Investigaciones revelan que el CJNG lidera redes criminales que provocan deforestación, contaminación por mercurio y extorsión en costas, con graves efectos ambientales y sociales más allá del narcotráfico.
El Cártel Jalisco Nueva Generación trafica más de 200 toneladas de mercurio desde México hacia la Amazonía de Perú, Bolivia y Colombia para abastecer la minería ilegal de oro, según la Agencia de Investigación Ambiental (EIA) y reportes de Mongabay Latam.
Esta actividad contamina ríos y suelos con metales tóxicos, mientras el grupo controla al menos 19 minas de mercurio en la Sierra Gorda de Querétaro. Además, infiltra el cultivo de aguacate en Jalisco, lo que genera pérdida masiva de bosques mediante tala clandestina documentada por imágenes satelitales.

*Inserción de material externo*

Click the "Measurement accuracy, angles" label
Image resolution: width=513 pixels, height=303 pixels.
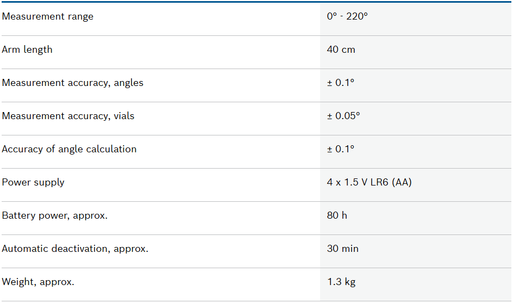72,83
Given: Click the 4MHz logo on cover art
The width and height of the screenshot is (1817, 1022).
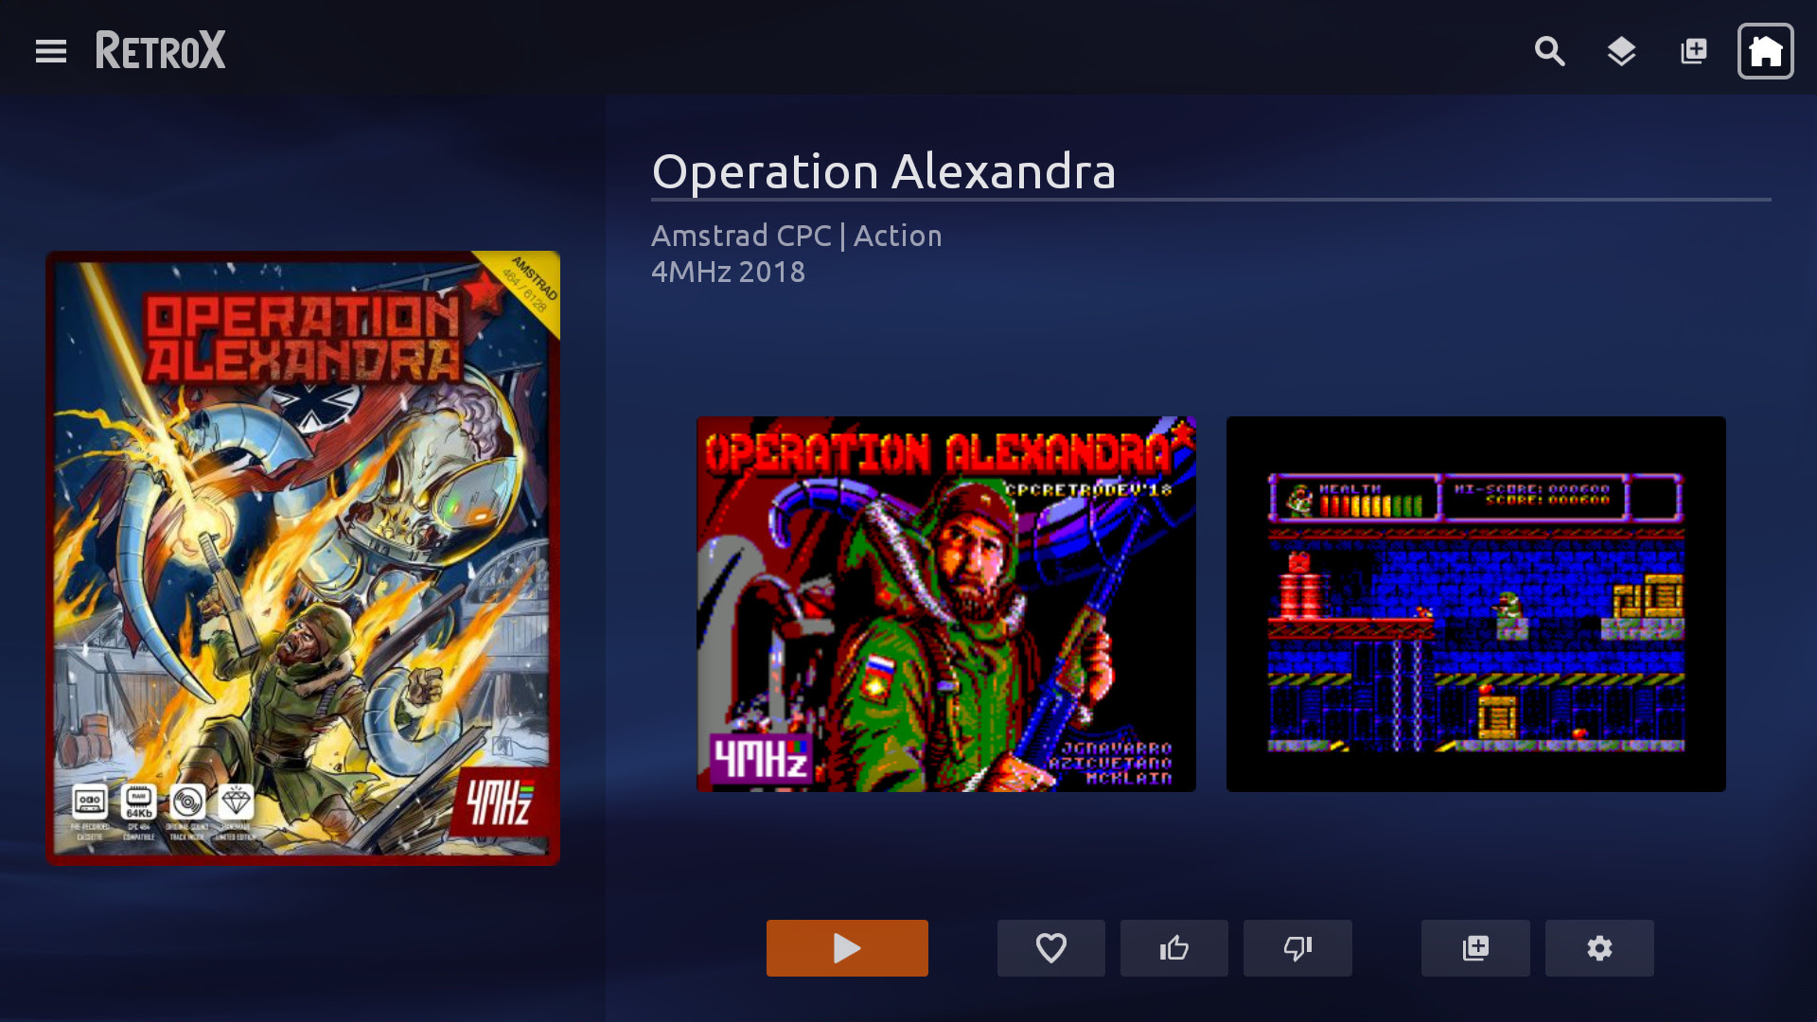Looking at the screenshot, I should coord(500,802).
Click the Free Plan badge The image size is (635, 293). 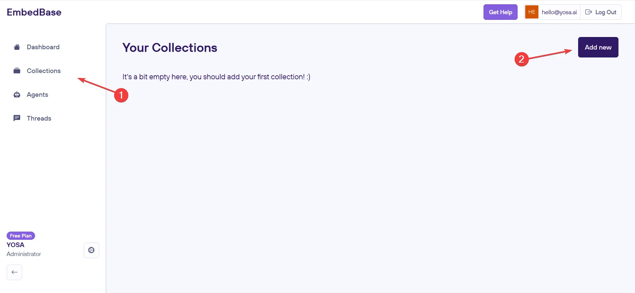point(21,236)
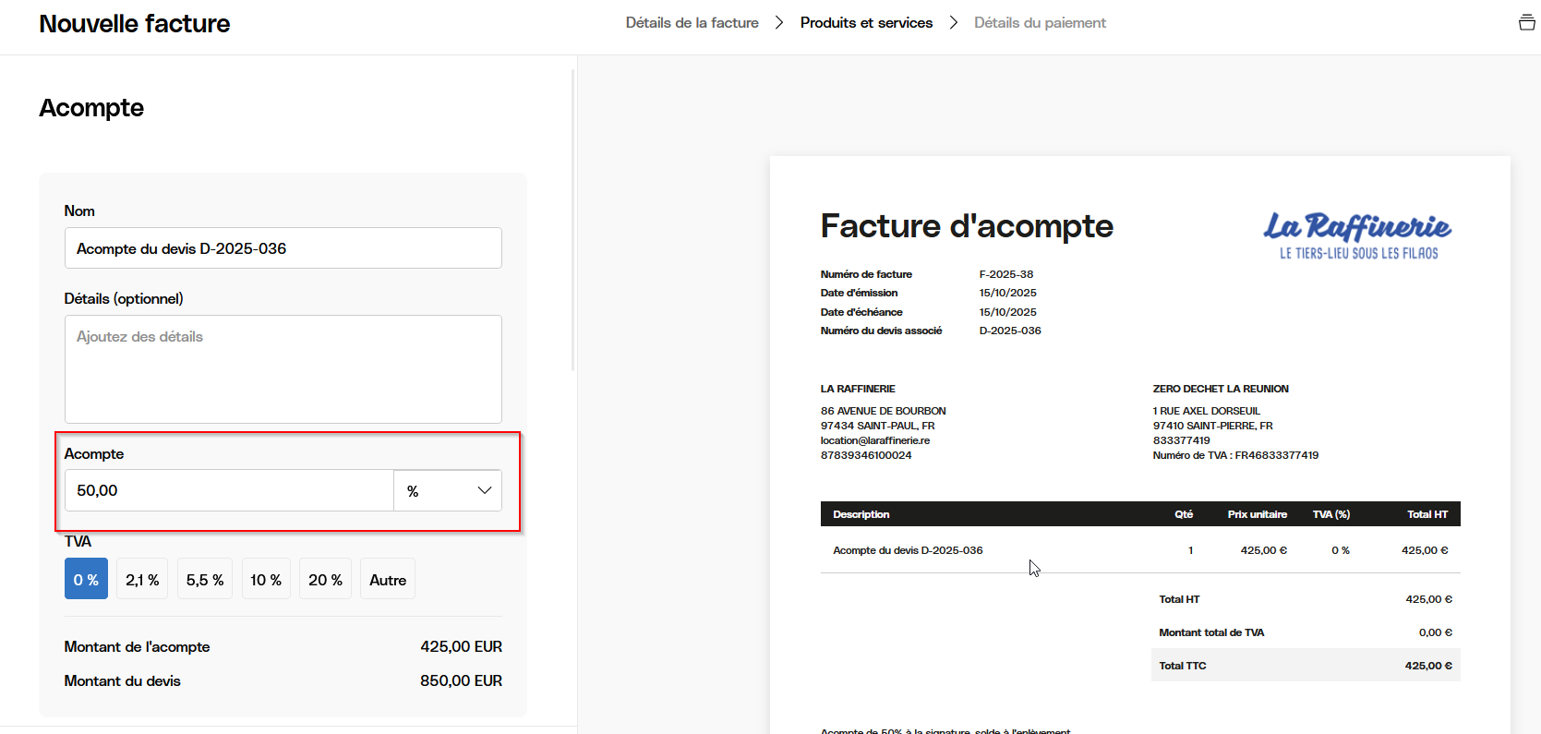1541x734 pixels.
Task: Click the La Raffinerie logo on the invoice
Action: click(x=1356, y=236)
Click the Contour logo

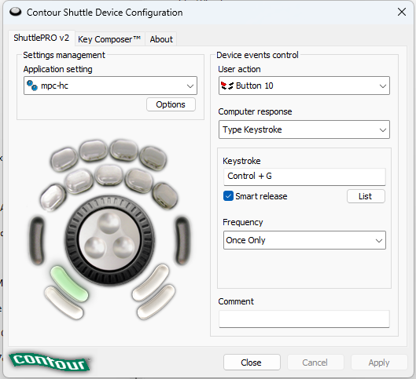pos(50,362)
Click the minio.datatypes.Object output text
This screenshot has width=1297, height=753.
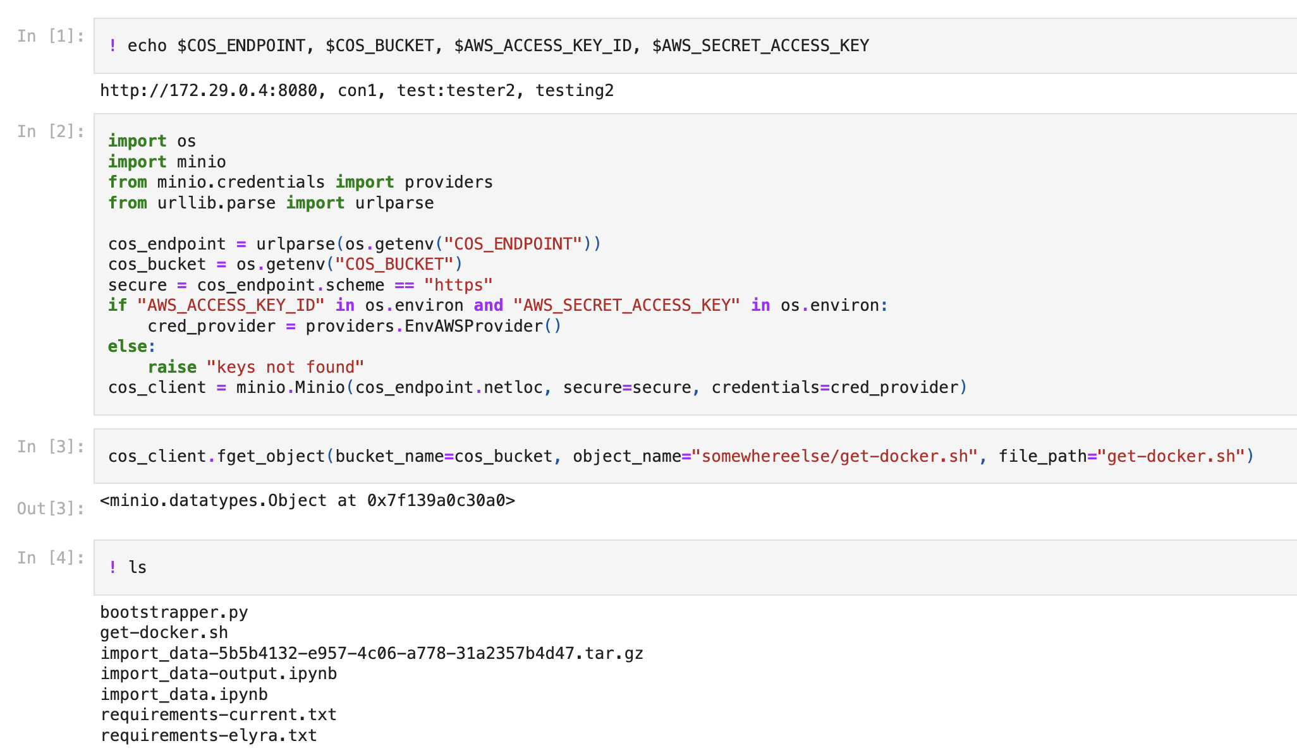307,501
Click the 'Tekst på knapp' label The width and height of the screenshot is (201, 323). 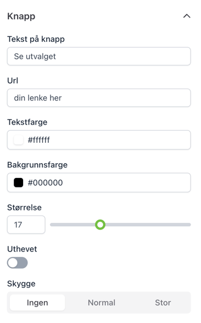tap(36, 39)
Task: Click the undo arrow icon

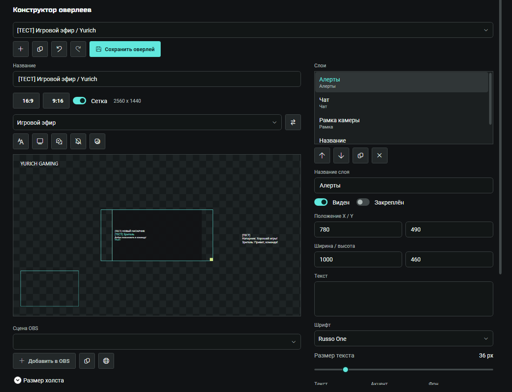Action: click(x=59, y=49)
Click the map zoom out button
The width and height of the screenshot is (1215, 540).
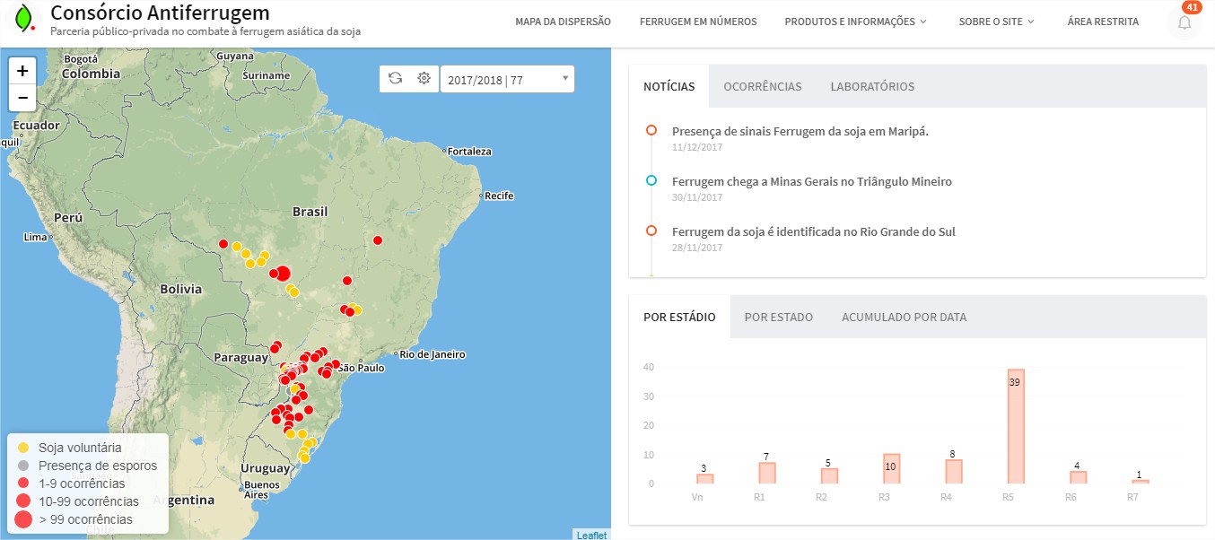tap(22, 98)
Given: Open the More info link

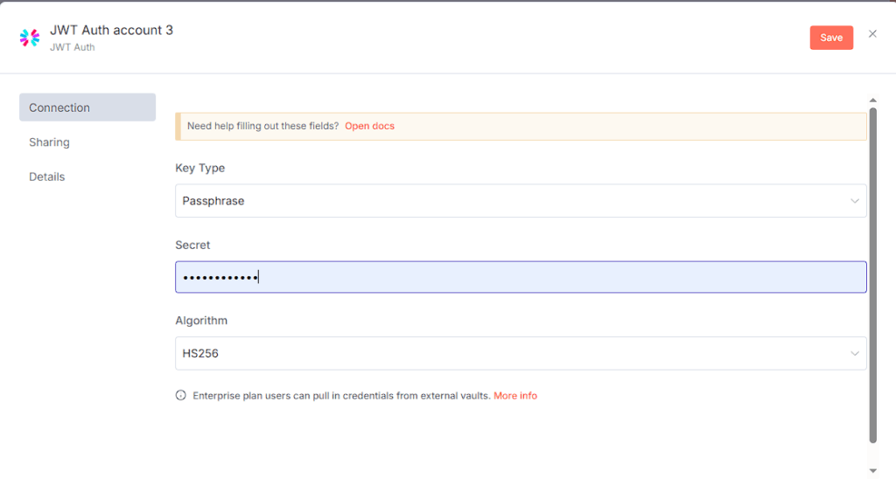Looking at the screenshot, I should [x=515, y=396].
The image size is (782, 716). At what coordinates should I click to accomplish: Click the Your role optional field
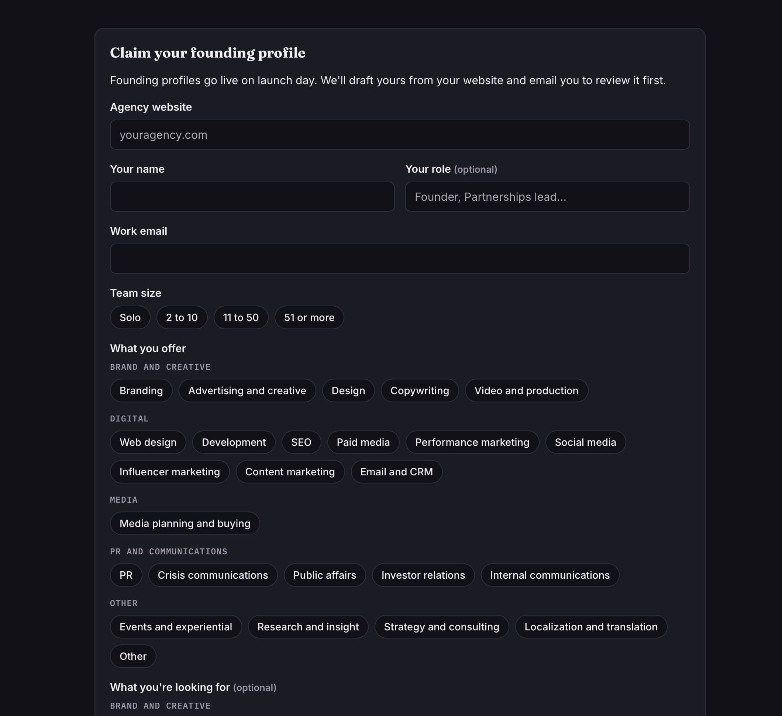pos(547,197)
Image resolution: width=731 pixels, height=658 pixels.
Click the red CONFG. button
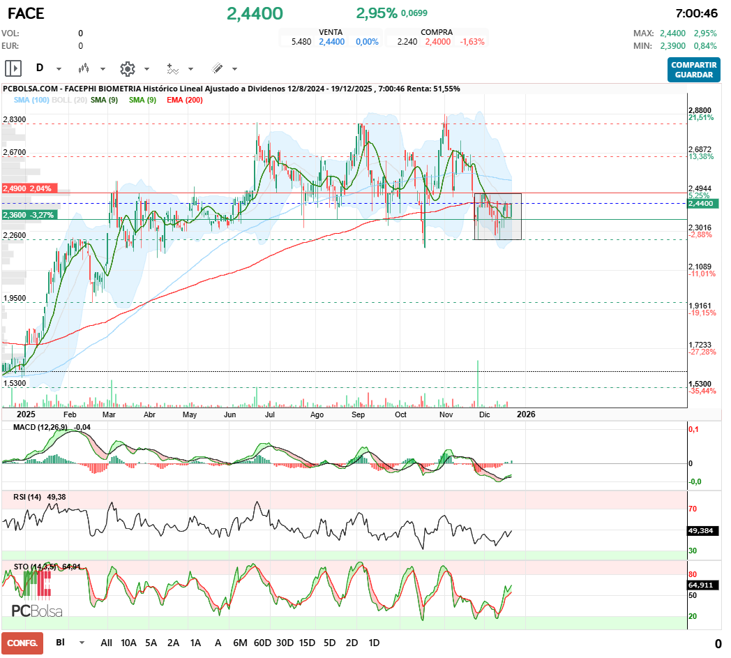tap(22, 643)
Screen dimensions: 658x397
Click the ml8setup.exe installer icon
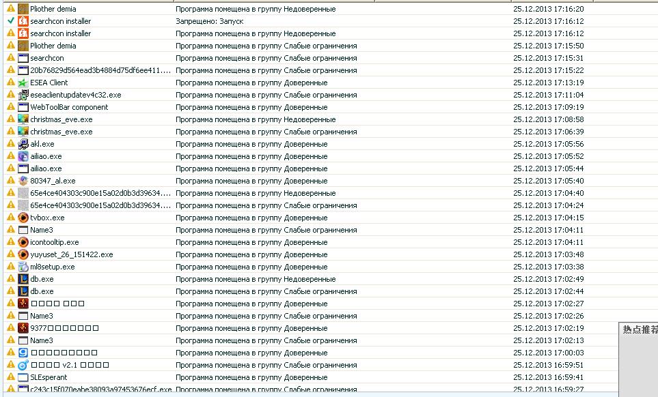pos(23,267)
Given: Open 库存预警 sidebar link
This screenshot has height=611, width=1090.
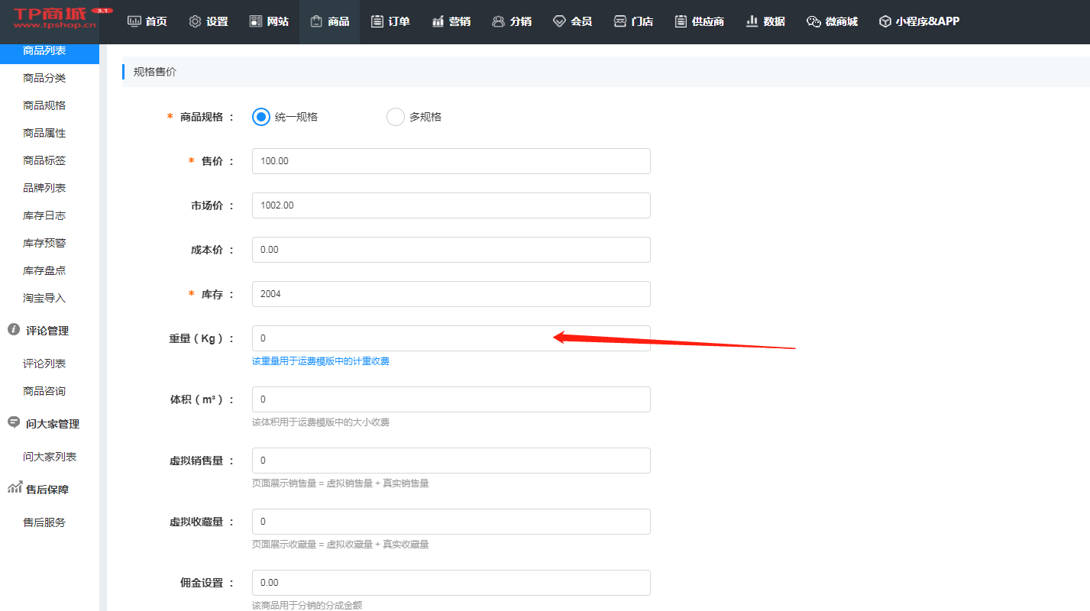Looking at the screenshot, I should click(x=44, y=243).
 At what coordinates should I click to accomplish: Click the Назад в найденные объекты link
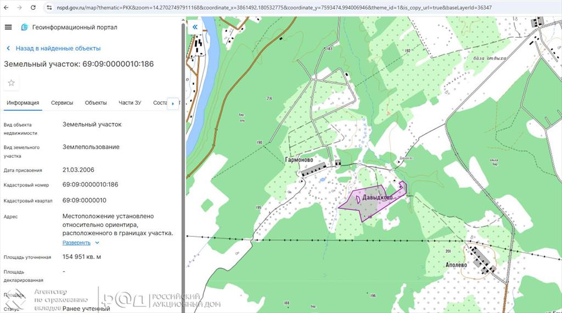click(58, 48)
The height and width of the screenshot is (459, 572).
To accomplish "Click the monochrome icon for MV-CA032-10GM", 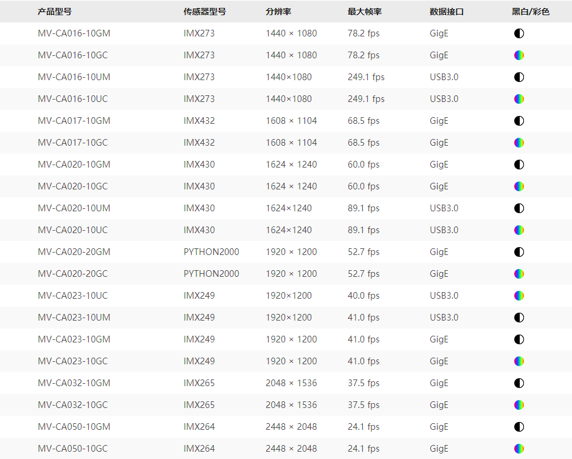I will coord(519,383).
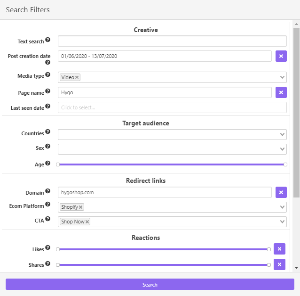This screenshot has width=300, height=296.
Task: Clear the Post creation date filter
Action: 281,56
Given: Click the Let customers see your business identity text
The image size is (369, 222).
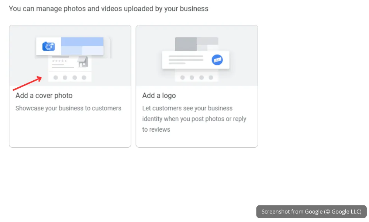Looking at the screenshot, I should (194, 119).
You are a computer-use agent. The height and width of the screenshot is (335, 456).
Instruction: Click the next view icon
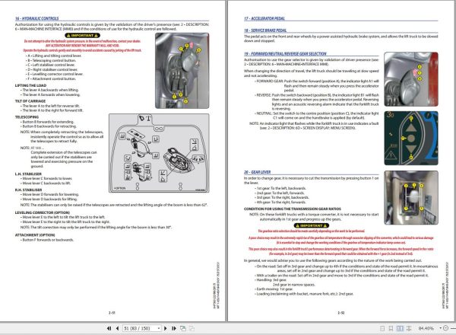pyautogui.click(x=192, y=328)
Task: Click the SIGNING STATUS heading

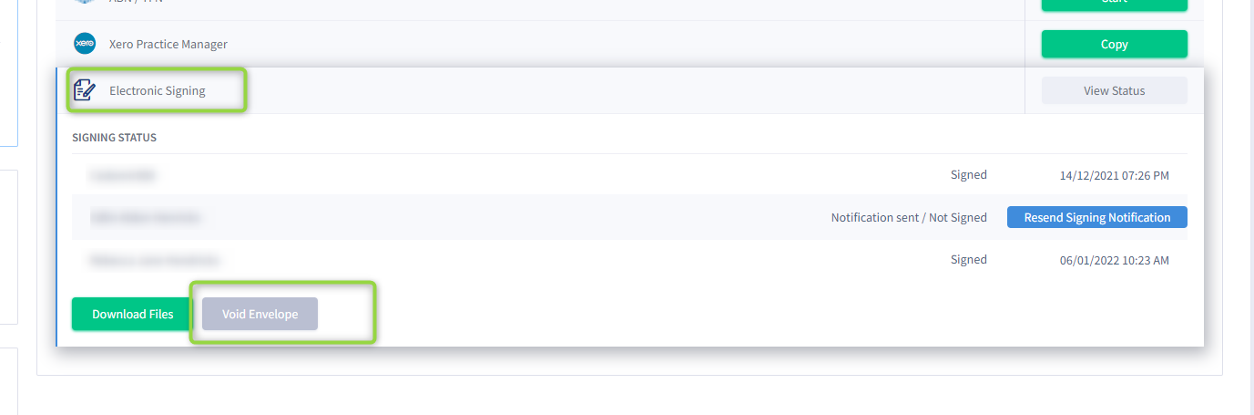Action: click(115, 138)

En el Pacífico mexicano y en puertos ecuatorianos como Puerto Bolívar, el CJNG extorsiona a pescadores artesanales y utiliza rutas marítimas para el narcotráfico, lo que agrava la pobreza y la violencia en comunidades costeras. Más del 70 por ciento de los pescadores en esa zona ecuatoriana pagan cuotas de extorsión a bandas aliadas. Estas operaciones forman parte de un modelo criminal que expande industrias contaminantes como narcolaboratorios y tala ilegal.
El grupo criminal extiende su influencia a través de alianzas con mafias locales en varios países, lo que acelera la degradación ambiental en regiones vulnerables y atrapa a poblaciones en ciclos de amenaza y explotación económica.